Moment mal

Von Jörg Weirich

Denken so auch die Verantwortlichen der Straßenbaubehörde "Hessen-Mobil"? Ich glaube: Nein.

Schon als die Arbeiten an der Uferstützmauer am Dillenburger Ortseingang im Sommer begannen, war der Straßenbelag auf den letzten Metern vor der Ampel am Jahnknoten hinüber. Lkw hatten da im Laufe der Jahre tiefe Spurrinnen hineingedrückt. Wer einmal von links aus der Baustellenspur nach rechts zum Bahnhof abgebogen ist, weiß genau, was ich meine.

Als die Arbeiten an der Mauer beendet und die auf der Straße abgestellten großen Kettenfahrzeuge abgerückt waren, musste dort der Straßenbelag erneuert werden.
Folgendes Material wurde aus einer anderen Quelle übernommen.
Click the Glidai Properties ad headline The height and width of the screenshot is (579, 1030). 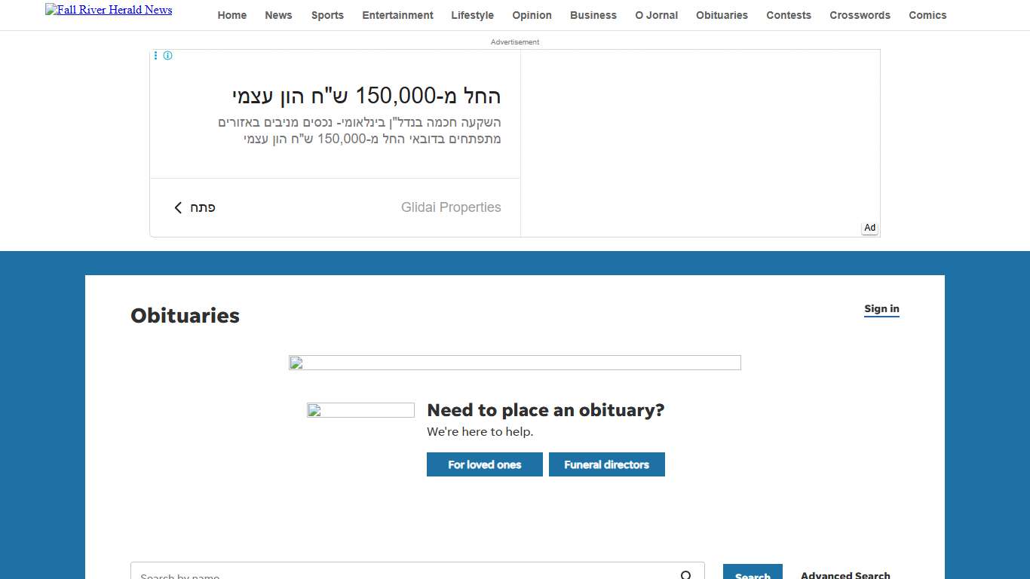pos(366,97)
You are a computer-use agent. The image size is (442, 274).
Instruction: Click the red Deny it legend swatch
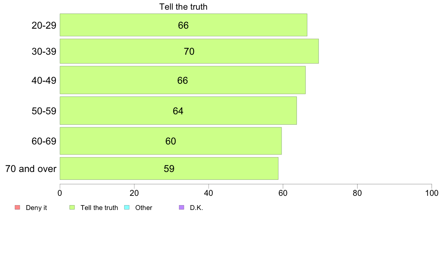(x=17, y=207)

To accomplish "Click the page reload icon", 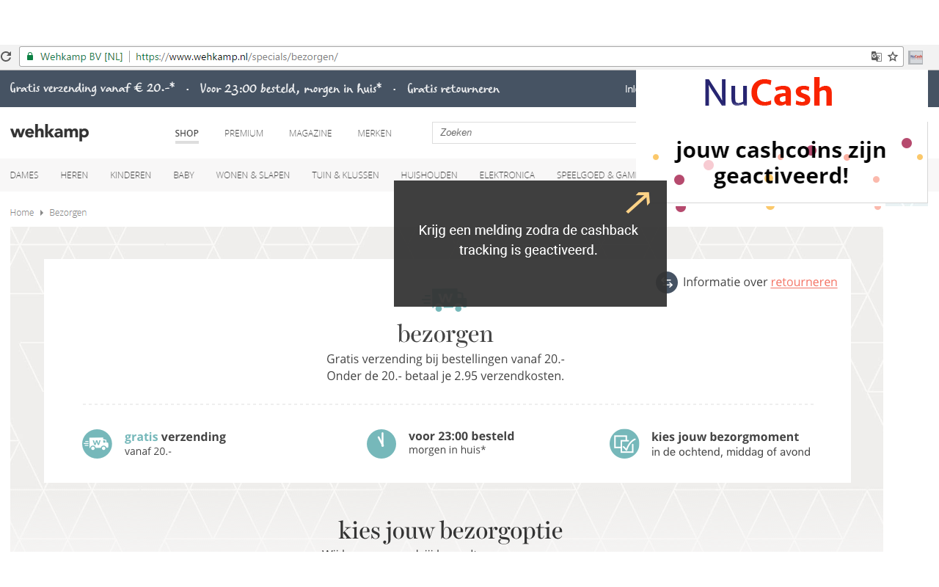I will point(6,56).
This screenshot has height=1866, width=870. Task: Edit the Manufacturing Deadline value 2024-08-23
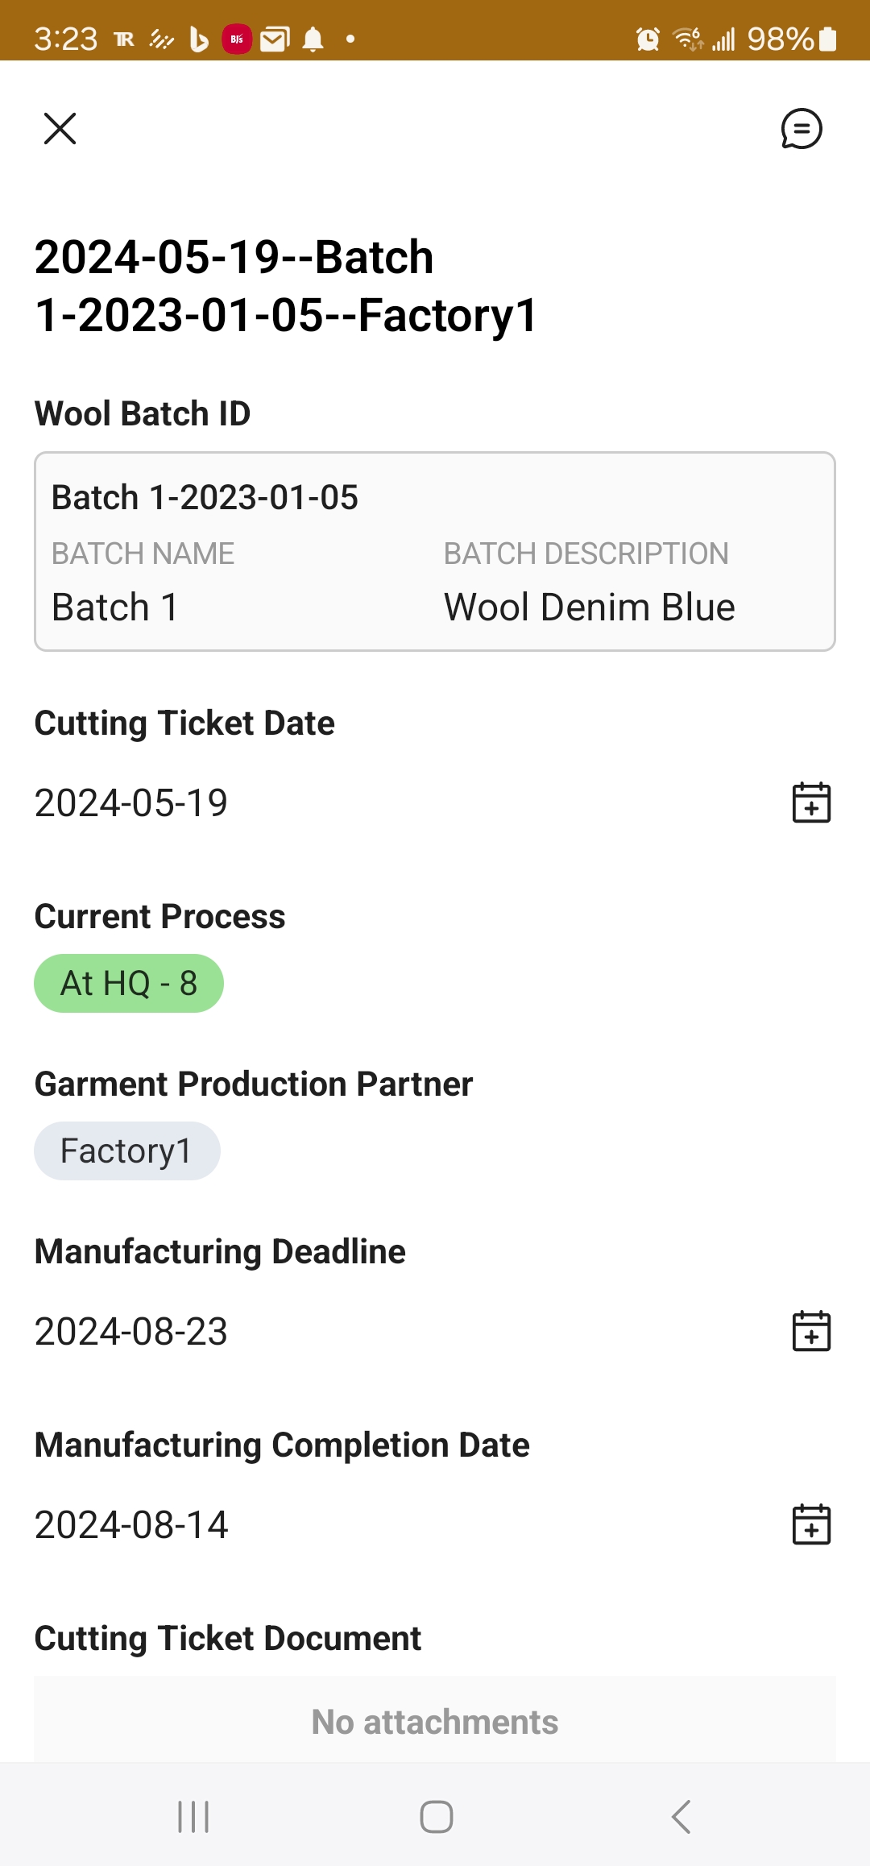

Und was macht "Hessen-Mobil"? Lässt nur einen zwei Meter breiten und knapp 150 Meter langen Teilstreifen erneuern - statt in einem Aufwasch auch gleich die Spurrinnen vor der Ampel beseitigen zu lassen.

Was jetzt kommt, dafür kann die Behörde nix: Die Straße muss nochmal gesperrt werden, weil die Baufirma nacharbeiten muss. Aber: Wieder bleibt die Chance ungenutzt, die Spurrinnen zu beseitigen.

Nicht lange, dann lässt "Hessen-Mobil" die Bundesstraße kurz vor dem Ortseingang sicher noch ein drittes Mal sperren. Warum? "Weil Spurrinnen beseitigt werden müssen", heißt es dann in einer Pressemitteilung aus Marburg. Wetten?